Livraison à domicile : un service avec ses contraintes
Certes, proposer une livraison à domicile en deux ou trois heures (et non 1h), à partir de 50 euros d'achat (sous conditions), avec des frais d'emballage, peut être une solution dans certains cas. Mais ce n'est clairement pas celle qui résoudra le problème posé par l'émergence d'Amazon Go.
Quid de ceux qui veulent simplement venir chercher un repas sur le pouce à une heure de forte affluence (comme à midi) ? De ceux qui ne veulent pas attendre deux ou trois heures ? De la simplification de la phase de paiement ? Autant de points auxquels la vidéo de Monoprix n'apporte aucune réponse.

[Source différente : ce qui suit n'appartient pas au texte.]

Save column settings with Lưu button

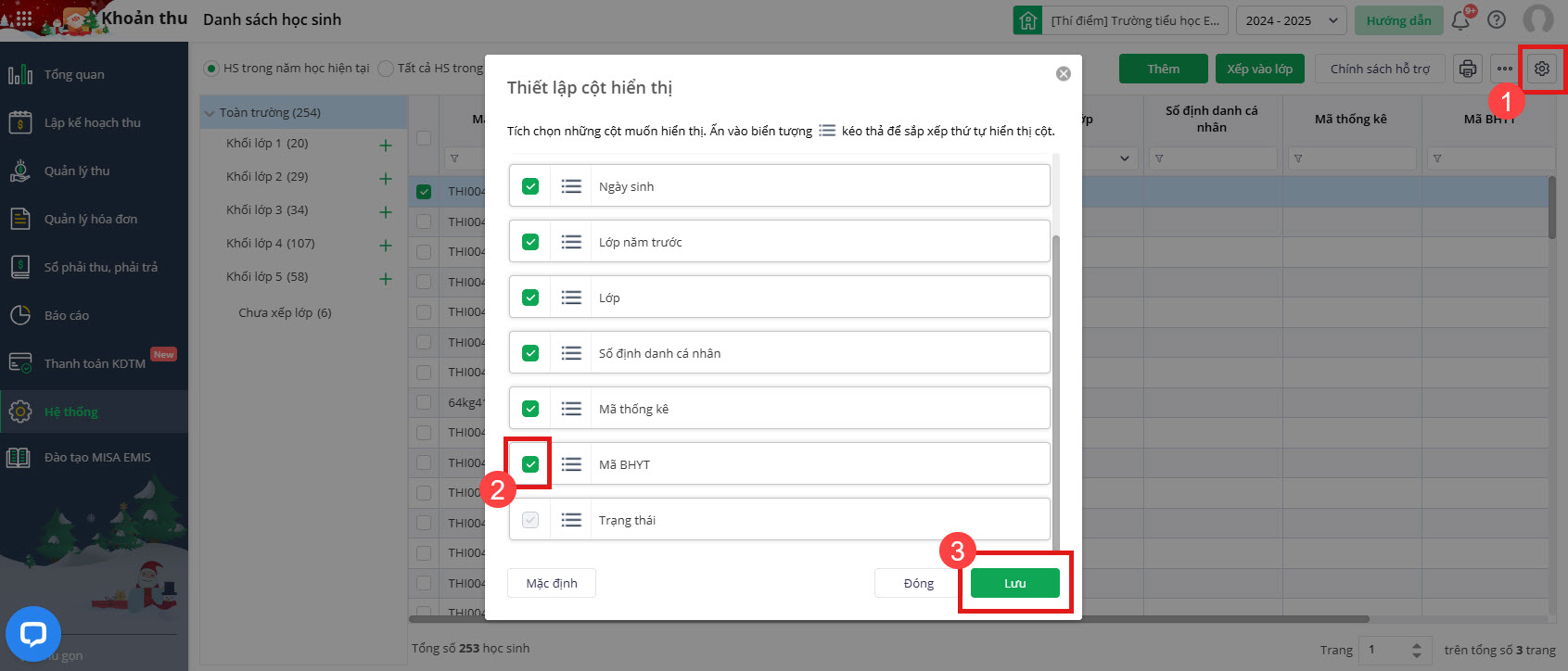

Il est d'ailleurs déjà possible de se faire livrer plus rapidement par Amazon, comme par d'autres enseignes, sans même avoir à sortir de chez soi. Monoprix le propose d'ailleurs, en 1h cette fois, sur Neuilly et le 17ème arrondissement de Paris à travers Del Easy (hébergé par... Amazon).
La communication n'est pas une stratégie, elle doit l'accompagner
Alors oui, ceux qui regarderont cette vidéo sans voir plus loin que le bout de leur nez trouveront sans doute marrant de voir un acteur français répondre si rapidement à un géant américain qui compte venir empiéter sur ses plates-bandes. Mais dans une bataille comme celle qui s'annonce, ce genre de vidéo ne sert qu'à nourrir une communication de surface, la chronique quotidienne du buzz en ligne.

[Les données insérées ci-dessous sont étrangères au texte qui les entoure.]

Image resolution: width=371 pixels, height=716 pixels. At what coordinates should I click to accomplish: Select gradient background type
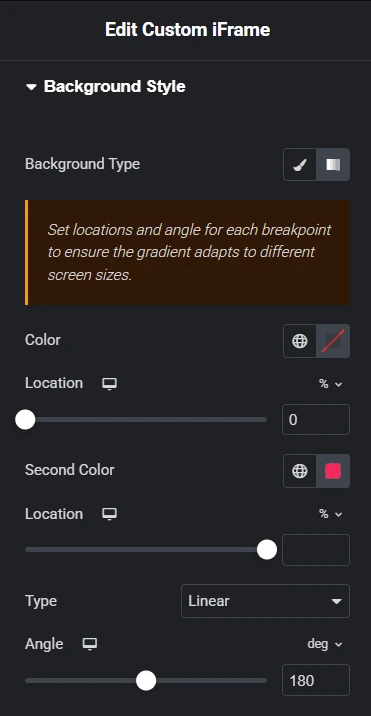[x=333, y=164]
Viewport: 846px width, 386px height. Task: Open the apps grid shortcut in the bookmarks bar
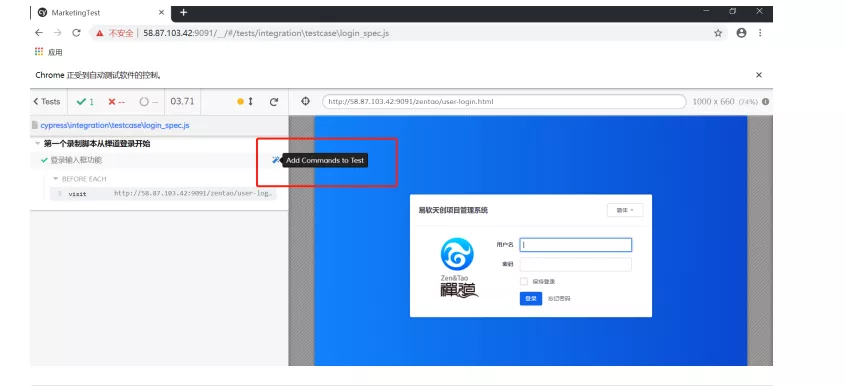tap(39, 52)
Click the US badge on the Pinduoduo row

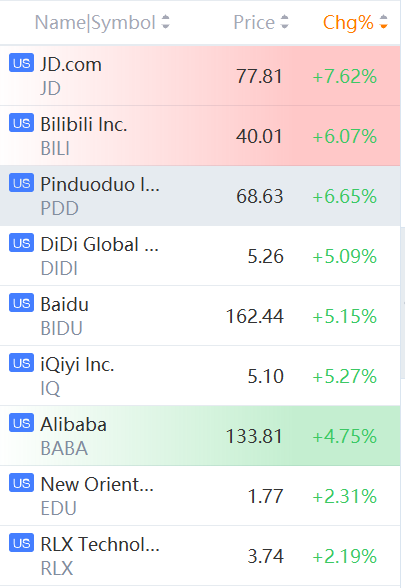[21, 183]
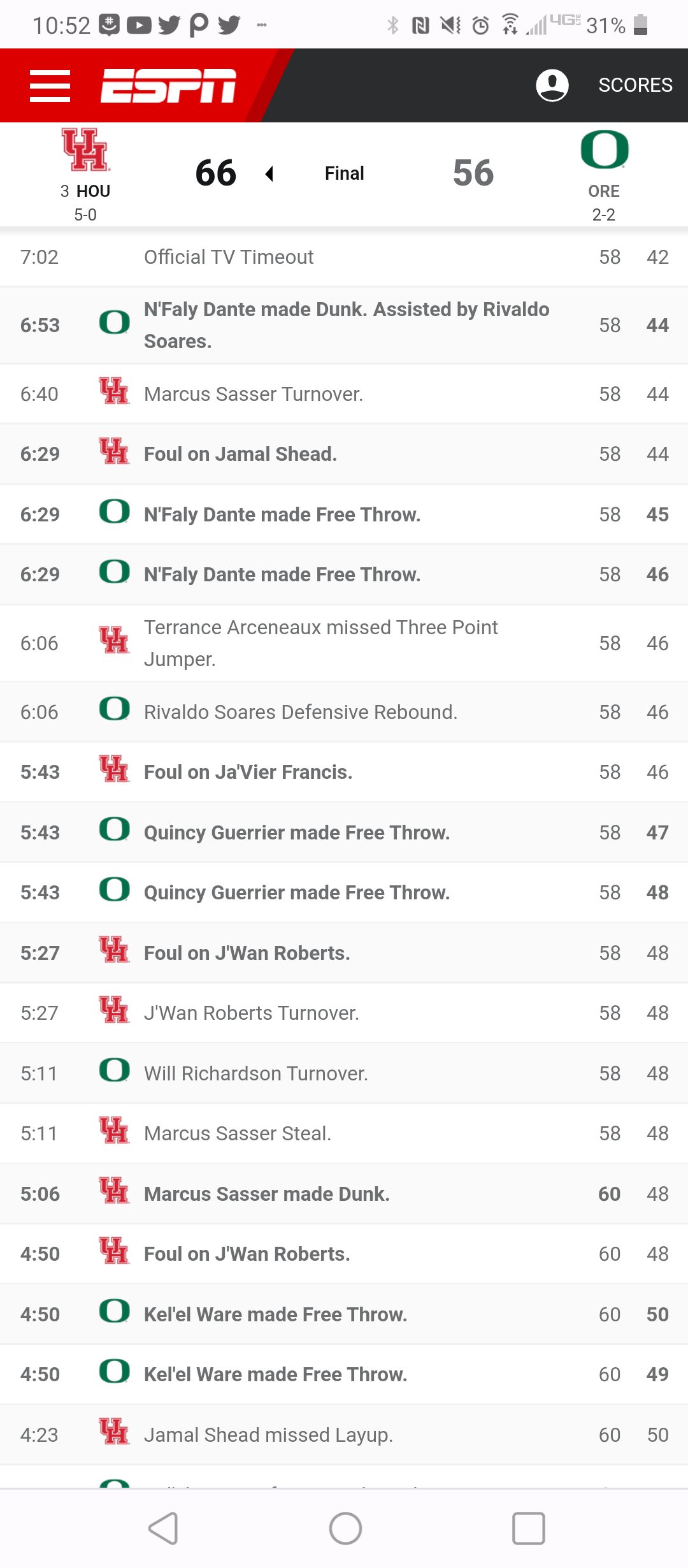The width and height of the screenshot is (688, 1568).
Task: Tap the ORE team abbreviation
Action: (x=604, y=191)
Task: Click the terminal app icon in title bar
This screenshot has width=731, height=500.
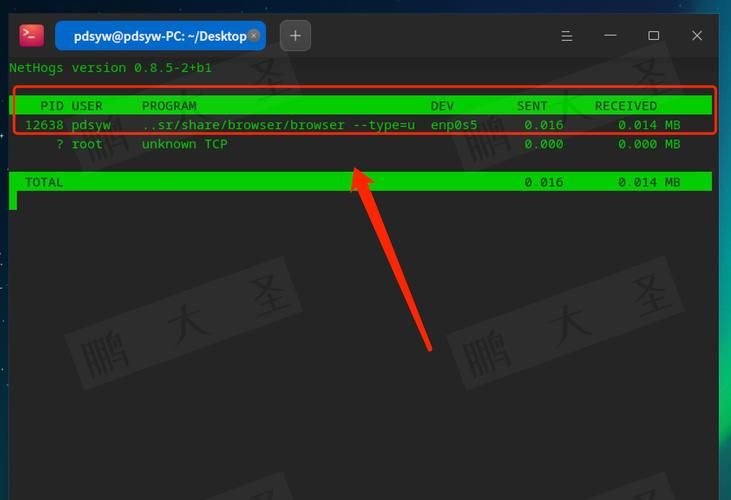Action: pyautogui.click(x=31, y=35)
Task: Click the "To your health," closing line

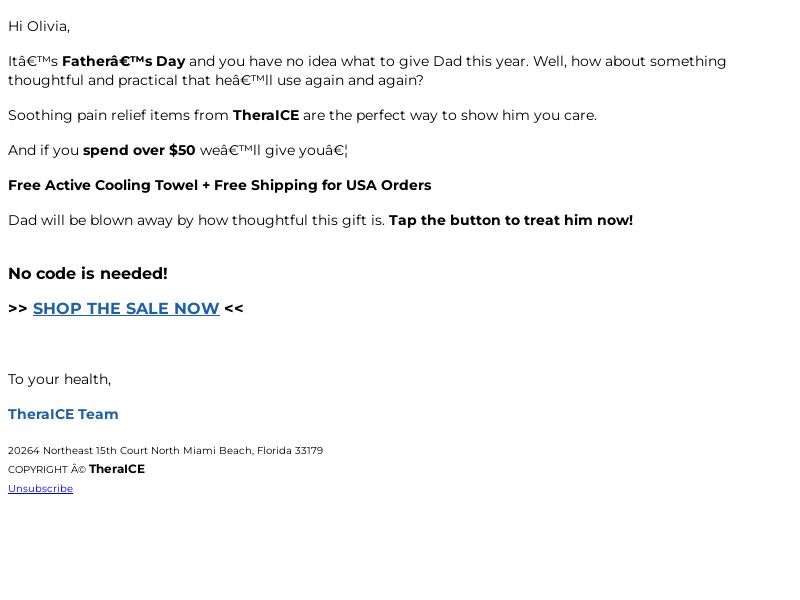Action: pos(59,380)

Ce qui est important, c'est ce que comptent faire les acteurs de ce marché pour anticiper l'arrivée de boutiques comme Amazon Go de manière concrète. Car, quoi qu'on en pense, le numérique est encore loin d'avoir révolutionné de nombreux secteurs, comme celui de la caisse, qu'on parle de votre coiffeur ou d'une grande surface.
Si les géants du marché ne le comprennent pas et ne se préparent pas sérieusement, préférant se focaliser sur les opportunités marketing, un autre le fera à leur place et viendra renverser leurs positions. On se retrouvera alors dans un schéma classique, avec des sociétés qui chercheront à défendre leur position quand elles auront compris leur faiblesse, faisant appel aux pouvoirs publics pour « sauvegarder l'emploi face au géant américain », avant de s'adapter lentement aux nouveaux usages.
Du déjà vu dans de nombreux secteurs, qui mettent des années à s'en remettre.
Le numérique peut être une chance, encore faut-il la saisir
Amazon mettra sans doute du temps avant de s'étendre dans le domaine des points de vente physiques. Cela laisse donc une marge de manœuvre importante au secteur pour anticiper les mutations que cela implique dans son fonctionnement, sa façon de prendre en compte l'expérience client et aller au-delà d'effets d'annonces et autres évolutions qui apportent autant de problèmes que de solutions.